Supplied text:
C #define macros

Question

Here is what i have and I wonder how this works and what it actually does.

#define NUM 5
#define FTIMES(x)(x*5)

int main(void) {
    int j = 1;
    printf("%d %d\n", FTIMES(j+5), FTIMES((j+5)));
}

It produces two integers: 26 and 30.

How does it do that?

Answer 1

The reason this happens is because your macro expands the print to:

printf("%d %d\n", j+5*5, (j+5)*5);

Meaning:

1+5*5 and (1+5)*5

Answer 2

Since it hasn't been mentioned yet, the way to fix this problem is to do the following:

#define FTIMES(x) ((x)*5)

The parentheses around x in the macro expansion prevent the operator associativity problem.

Answer 3

define is just a string substitution.

The answer to your question after that is order of operations:

FTIMES(j+5) = 1+5*5 = 26

FTIMES((j+5)) = (1+5)*5 = 30

Answer 4

The compiler pre-process simply does a substitution of FTIMES wherever it sees it, and then compiles the code. So in reality, the code that the compiler sees is this:

#define NUM 5
#define FTIMES(x)(x*5)

Given entries:

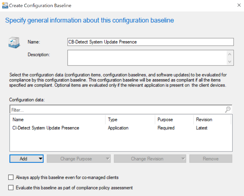Click the magnifier search icon in filter

[228, 110]
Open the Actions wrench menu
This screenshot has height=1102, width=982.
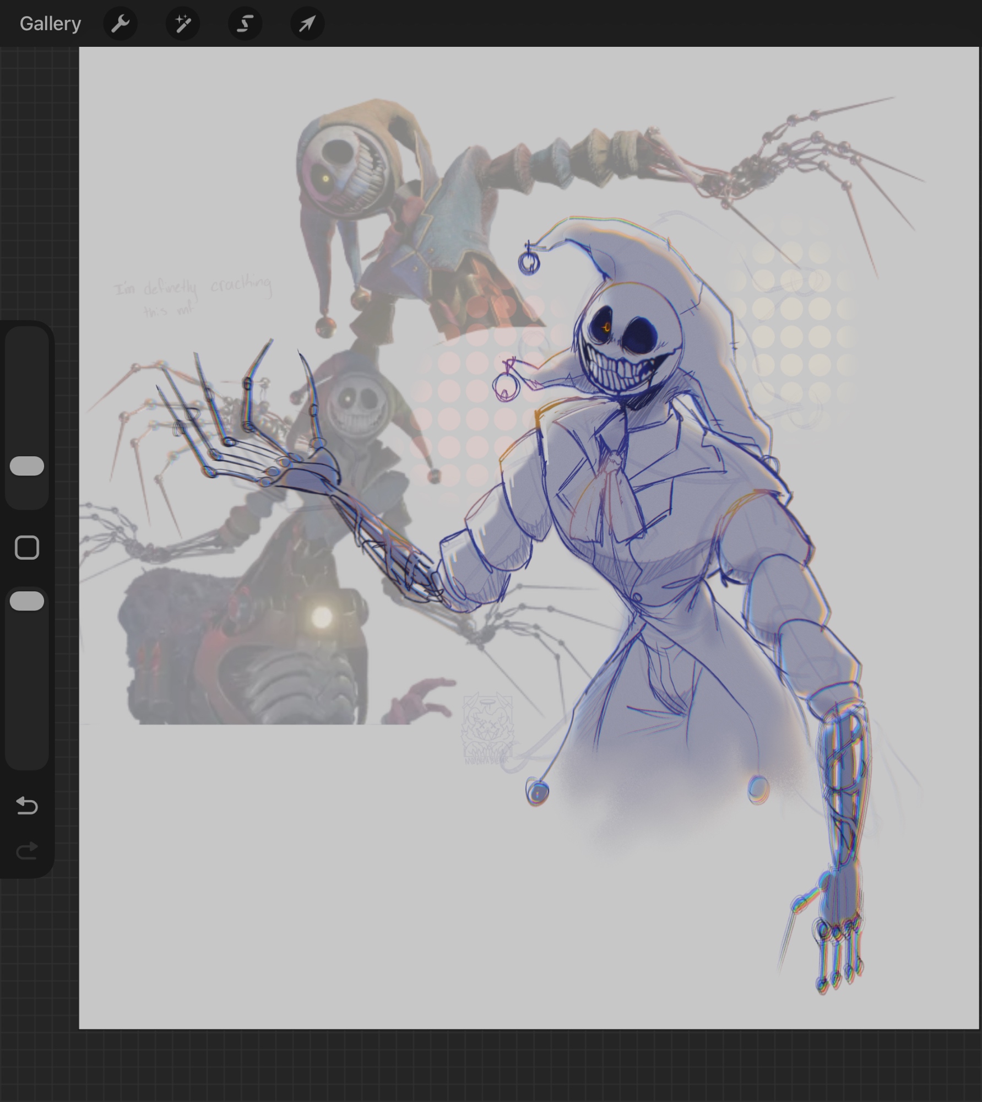coord(120,24)
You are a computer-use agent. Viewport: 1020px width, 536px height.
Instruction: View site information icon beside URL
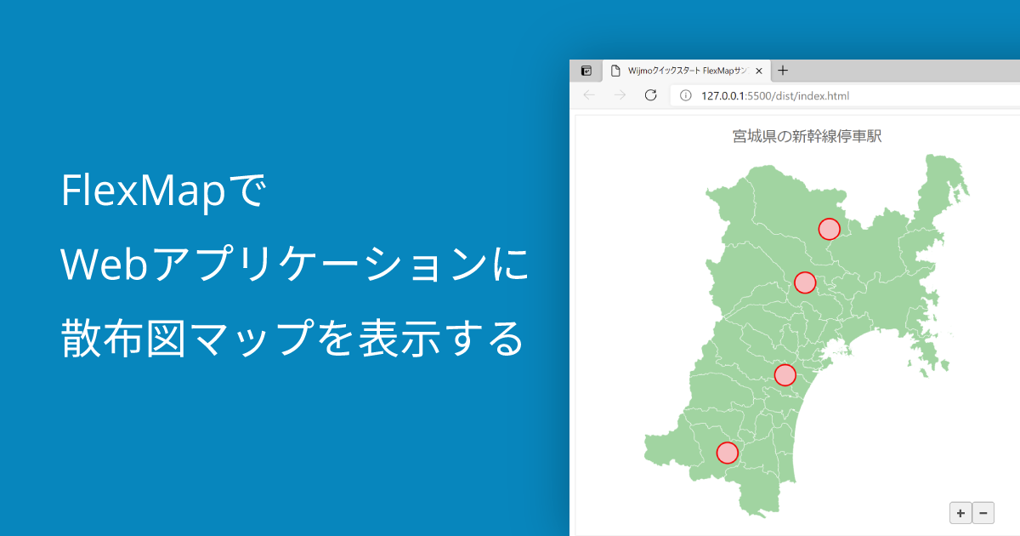(x=686, y=95)

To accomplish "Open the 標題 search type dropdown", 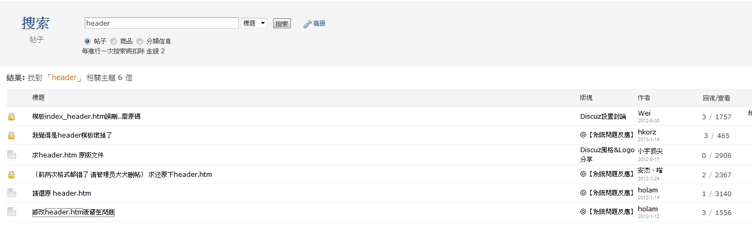I will (x=254, y=23).

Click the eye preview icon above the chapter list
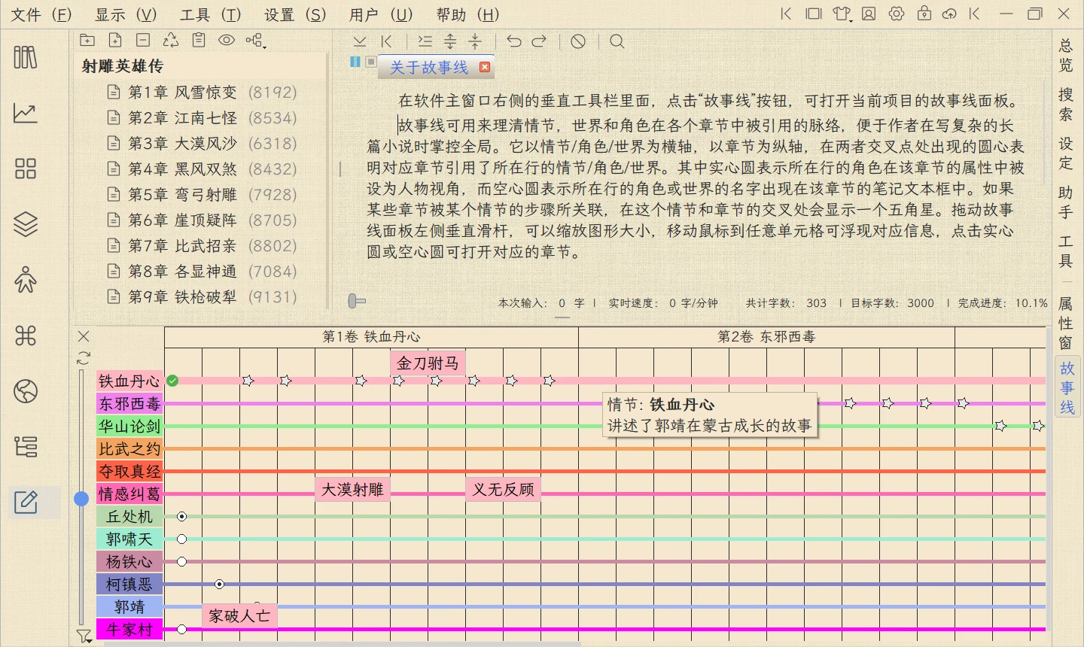pos(227,41)
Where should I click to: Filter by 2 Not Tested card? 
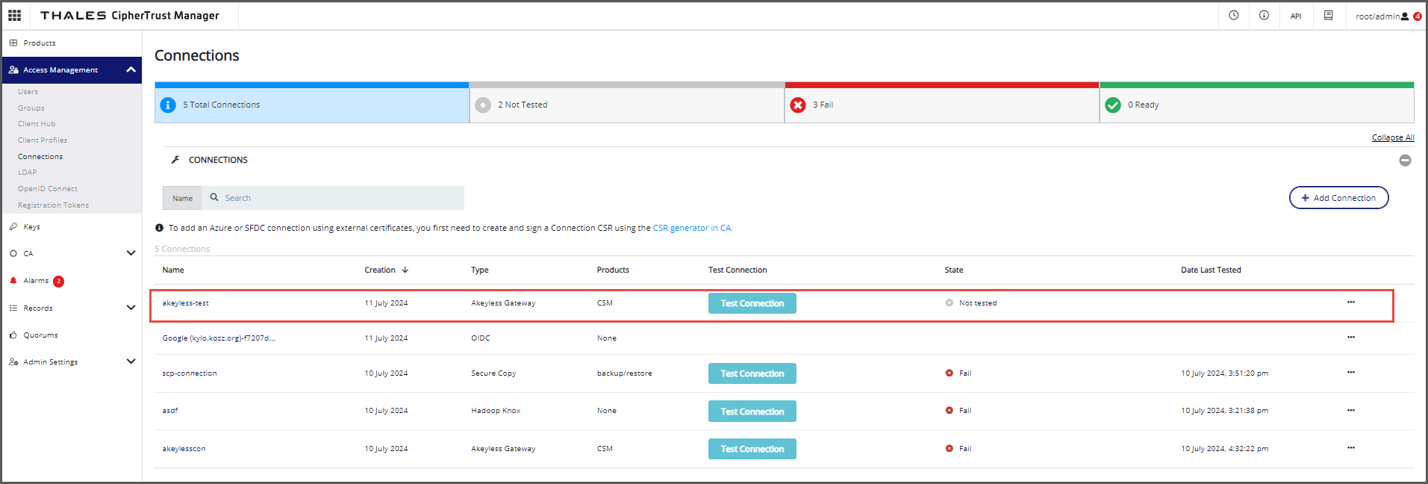[626, 105]
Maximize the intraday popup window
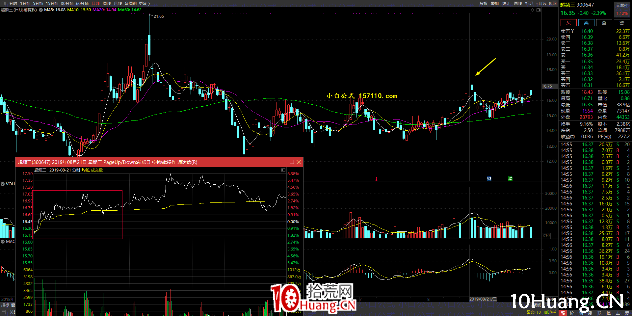 pyautogui.click(x=292, y=162)
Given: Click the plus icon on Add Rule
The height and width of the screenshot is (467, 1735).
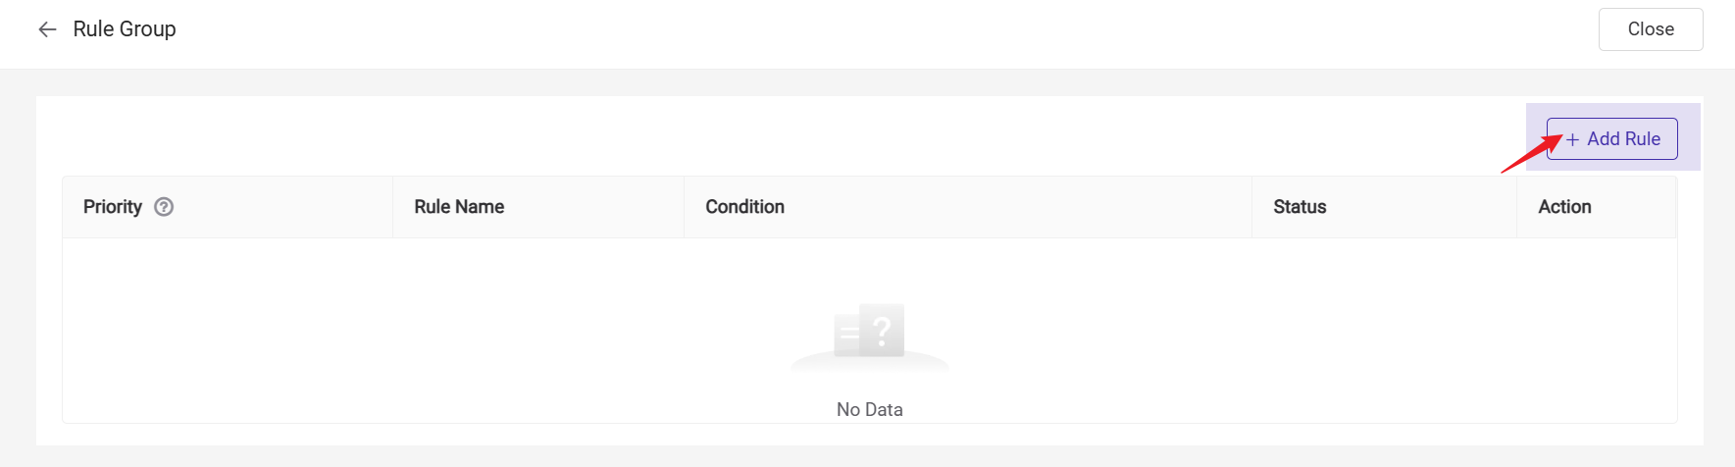Looking at the screenshot, I should [x=1572, y=139].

Things to do:
[1] Change the #define macro thread, starting at "Since it hasn't" and ending at "a string substitution.", by replacing "parentheses" with "brackets".
[2] Write what comes next in the #define macro thread, picking up after its final line.
The data that comes after the #define macro thread is separate material.

The results:
[1]
Since it hasn't been mentioned yet, the way to fix this problem is to do the following:

#define FTIMES(x) ((x)*5)

The brackets around x in the macro expansion prevent the operator associativity problem.

Answer 3

define is just a string substitution.

[2]
int main(void)
{

    int j = 1;

    printf("%d %d\n", j+5*5,(j+5)*5);
}

Then, taking operator preference into account, you can see why you get 26 and 30.

Answer 5

And if you want to fix it:

#define FTIMES(x) ((x) * 5)

Answer 6

the preprocessor substitutes all NUM ocurrences in the code with 5, and all the FTIMES(x) with x * 5. The compiler then compiles the code.

Its just text substitution.

Answer 7

Order of operations.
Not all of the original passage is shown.